I would be very grateful if someone could lead me in the right direction on how a environment like this would be set up.
Code and content are different beasts. Set up a local Liferay instance for every single developer. Share/version the code through whatever version control (you mention git).
This way, every developer can work on their own project, set breakpoints, and create content that doesn't interfere with other developers.
Set up a separate integration test environment, that gets its code exclusively through your CI server, never gets touched manually.
Your production (or preproduction) database will likely have completely different content: Where a developer is quick to create a few "Lorem Ipsum" posts and pages, you don't want them to escape into production. Thus there's no movement of content from development to production. Only code moves that way.

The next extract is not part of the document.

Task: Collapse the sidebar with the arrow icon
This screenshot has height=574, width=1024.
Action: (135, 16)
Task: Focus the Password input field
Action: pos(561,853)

In case you want your developers to work on a production-like environment, you can restore the production content (database) to development machines. Note that this is risky though: The database also contains user accounts, and you might trigger update notification mails from your development machines - something that you want to avoid at all costs. Plus, this way you give developers access to login data (even though it's hashed) which can be abused. And it might even be explicitly forbidden by industry regulations to use production data in development environments.
In general: Every system has its own database (at least their own schema), document store and indexing server. Every developer has their own portal JVM running. The other environments (integration test, load test, authoring, production) are also separate environments. And no, you don't need all of them all the time.
I can't attribute this quote (Milen can - see his comment), but it holds here:
Everybody has a testing environment. Some are lucky to run a completely different production environment.
Be the lucky one. If everyone has their own fully separated environment, nobody is stepping on each other's shoes. And you'll need the integration tests (with the CI output) anyway.